Burma Needs Condoms More Than Food, Says UN

As Burma (also known as Myanmar) faces the greatest calamity in its history, with over 130,000 people killed and two million displaced by a murderous cyclone, the United Nations says that what the country needs now is more condoms.

The Catholic News Agency reported on Thursday that the United Nations Population Fund (UNFPA) continued transporting to Burma health packages that include, among others, condoms, contraceptive pills, and razors for cutting umbilical cords. As foreign aid workers were rejected the access to the country by the ruling military junta, the UNFPA distributed its kits freely and undisrupted. It is believed that the first transport of health packages that served some 300,000 people arrived in Burma on May 10th; one week after the disastrous cyclone buffeted the country.
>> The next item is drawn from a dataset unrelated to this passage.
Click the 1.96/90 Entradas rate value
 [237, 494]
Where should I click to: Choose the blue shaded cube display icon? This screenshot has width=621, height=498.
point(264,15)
In May, UNFPA has managed to ship to Burma over 72,000 condoms, but it plans to triple this number in the nearby future. The Catholic News Agency quoted one UN worker as saying: “We don’t want regular use of contraception disrupted. An emergency usually damages the health system, so people don’t have access to condoms and contraceptives.” The UNFPA explained that the regions affected by the cyclone are threatened by the outbreak of diseases and contraceptives could effectively prevent their spreading.

UNFPA says that vast access to condoms and other forms of contraception is essential to keep the HIV virus in Burma at the present low level. According to the data provided by the Central Intelligence Agency, only a little over one percent of the 48-million strong population is infected with the deadly virus, which places Burma among the healthiest nations in the region. Apart from contraception, the UNFPA also promotes – unofficially – abortion in underdeveloped countries. Although the UN agency states that it is against abortion as a method of family planning, its health kits include the abortifacient pills.

It is estimated that the cyclone has made some 2.4 million people homeless, who are in desperate need of food and medicine. Although the ruling military junta has informed on Friday that it will let all foreign aid workers in the country, Burma still teeters on the edge of humanitarian disaster. Yet, UNFPA sees nothing wrong in providing people with contraception instead of using its channels to send food and life-saving medicine. One UN adviser admitted that “Not every single woman is using contraceptives in Myanmar,” but insisted that condoms were of great importance.

Burma, renamed Myanmar by the military junta, is a former British colony located in Southeast Asia. The short period of relative democracy since the country gained independence in 1948 was followed by years of violence and military rules. In 1988 thousands of people took to the streets demanding democratic elections, but the uprising was quickly quelled by the government. Another wave of public discontent hit Burma in 2007. On May 2, 2008, a disastrous cyclone swept through the country and left around 134,000 people killed and over two million displaced.